• _Exercise_
The records that follow must be repeated exactly, line by line.
** Opening Input material block **
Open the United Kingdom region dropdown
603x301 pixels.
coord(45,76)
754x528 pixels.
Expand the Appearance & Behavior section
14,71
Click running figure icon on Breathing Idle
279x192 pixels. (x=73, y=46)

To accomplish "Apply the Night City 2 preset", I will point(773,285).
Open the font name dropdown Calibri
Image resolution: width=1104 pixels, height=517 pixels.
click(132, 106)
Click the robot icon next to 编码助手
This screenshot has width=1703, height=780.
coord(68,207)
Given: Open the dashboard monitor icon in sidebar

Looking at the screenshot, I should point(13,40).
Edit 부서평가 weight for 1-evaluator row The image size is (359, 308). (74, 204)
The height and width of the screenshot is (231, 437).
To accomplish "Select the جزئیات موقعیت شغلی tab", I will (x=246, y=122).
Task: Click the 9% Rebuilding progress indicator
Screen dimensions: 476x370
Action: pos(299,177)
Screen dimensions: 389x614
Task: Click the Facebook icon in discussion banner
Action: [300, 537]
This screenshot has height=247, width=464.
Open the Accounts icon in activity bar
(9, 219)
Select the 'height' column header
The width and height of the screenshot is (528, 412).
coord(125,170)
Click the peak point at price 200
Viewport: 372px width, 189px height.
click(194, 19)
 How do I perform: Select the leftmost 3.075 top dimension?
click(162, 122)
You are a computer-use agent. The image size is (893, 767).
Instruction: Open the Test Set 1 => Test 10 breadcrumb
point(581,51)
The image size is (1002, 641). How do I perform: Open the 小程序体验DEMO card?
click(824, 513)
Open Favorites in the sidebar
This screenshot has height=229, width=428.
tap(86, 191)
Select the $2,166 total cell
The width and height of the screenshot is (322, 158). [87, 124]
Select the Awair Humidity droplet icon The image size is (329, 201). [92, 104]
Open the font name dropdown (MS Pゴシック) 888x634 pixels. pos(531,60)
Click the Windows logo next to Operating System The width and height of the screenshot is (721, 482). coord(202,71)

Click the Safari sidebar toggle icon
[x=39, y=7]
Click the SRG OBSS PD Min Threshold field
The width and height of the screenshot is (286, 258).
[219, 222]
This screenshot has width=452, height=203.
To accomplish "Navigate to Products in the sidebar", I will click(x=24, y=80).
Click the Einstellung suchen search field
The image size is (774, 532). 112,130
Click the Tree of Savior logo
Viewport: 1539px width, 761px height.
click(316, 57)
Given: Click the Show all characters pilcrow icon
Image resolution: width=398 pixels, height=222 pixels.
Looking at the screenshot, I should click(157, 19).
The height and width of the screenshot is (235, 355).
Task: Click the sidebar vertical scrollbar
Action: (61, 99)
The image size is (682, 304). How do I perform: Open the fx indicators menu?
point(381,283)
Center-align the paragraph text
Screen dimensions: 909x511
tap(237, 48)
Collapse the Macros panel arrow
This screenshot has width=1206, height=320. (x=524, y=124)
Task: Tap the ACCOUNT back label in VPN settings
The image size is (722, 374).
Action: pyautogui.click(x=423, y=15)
** Closing Input material block **
• _Task solution_
Open the United Kingdom region dropdown
603x301 pixels.
coord(45,76)
754x528 pixels.
Expand the Appearance & Behavior section
14,71
Click running figure icon on Breathing Idle
279x192 pixels. (x=73, y=46)

To accomplish "Apply the Night City 2 preset", I will point(773,285).
Open the font name dropdown Calibri
Image resolution: width=1104 pixels, height=517 pixels.
click(132, 106)
Click the robot icon next to 编码助手
This screenshot has width=1703, height=780.
coord(68,207)
Given: Open the dashboard monitor icon in sidebar

Looking at the screenshot, I should point(13,40).
Edit 부서평가 weight for 1-evaluator row The image size is (359, 308). (74, 204)
The height and width of the screenshot is (231, 437).
To accomplish "Select the جزئیات موقعیت شغلی tab", I will (x=246, y=122).
Task: Click the 9% Rebuilding progress indicator
Screen dimensions: 476x370
Action: pos(299,177)
Screen dimensions: 389x614
Task: Click the Facebook icon in discussion banner
Action: [300, 537]
This screenshot has height=247, width=464.
Open the Accounts icon in activity bar
(9, 219)
Select the 'height' column header
The width and height of the screenshot is (528, 412).
coord(125,170)
Click the peak point at price 200
Viewport: 372px width, 189px height.
click(194, 19)
 How do I perform: Select the leftmost 3.075 top dimension?
click(162, 122)
You are a computer-use agent. The image size is (893, 767).
Instruction: Open the Test Set 1 => Test 10 breadcrumb
point(581,51)
The image size is (1002, 641). How do I perform: Open the 小程序体验DEMO card?
click(824, 513)
Open Favorites in the sidebar
This screenshot has height=229, width=428.
tap(86, 191)
Select the $2,166 total cell
The width and height of the screenshot is (322, 158). [87, 124]
Select the Awair Humidity droplet icon The image size is (329, 201). [92, 104]
Open the font name dropdown (MS Pゴシック) 888x634 pixels. pos(531,60)
Click the Windows logo next to Operating System The width and height of the screenshot is (721, 482). coord(202,71)

Click the Safari sidebar toggle icon
[x=39, y=7]
Click the SRG OBSS PD Min Threshold field
The width and height of the screenshot is (286, 258).
[219, 222]
This screenshot has width=452, height=203.
To accomplish "Navigate to Products in the sidebar", I will click(x=24, y=80).
Click the Einstellung suchen search field
The image size is (774, 532). 112,130
Click the Tree of Savior logo
Viewport: 1539px width, 761px height.
click(316, 57)
Given: Click the Show all characters pilcrow icon
Image resolution: width=398 pixels, height=222 pixels.
Looking at the screenshot, I should click(157, 19).
The height and width of the screenshot is (235, 355).
Task: Click the sidebar vertical scrollbar
Action: (61, 99)
The image size is (682, 304). How do I perform: Open the fx indicators menu?
point(381,283)
Center-align the paragraph text
Screen dimensions: 909x511
tap(237, 48)
Collapse the Macros panel arrow
This screenshot has width=1206, height=320. (x=524, y=124)
Task: Tap the ACCOUNT back label in VPN settings
The image size is (722, 374).
Action: pyautogui.click(x=423, y=15)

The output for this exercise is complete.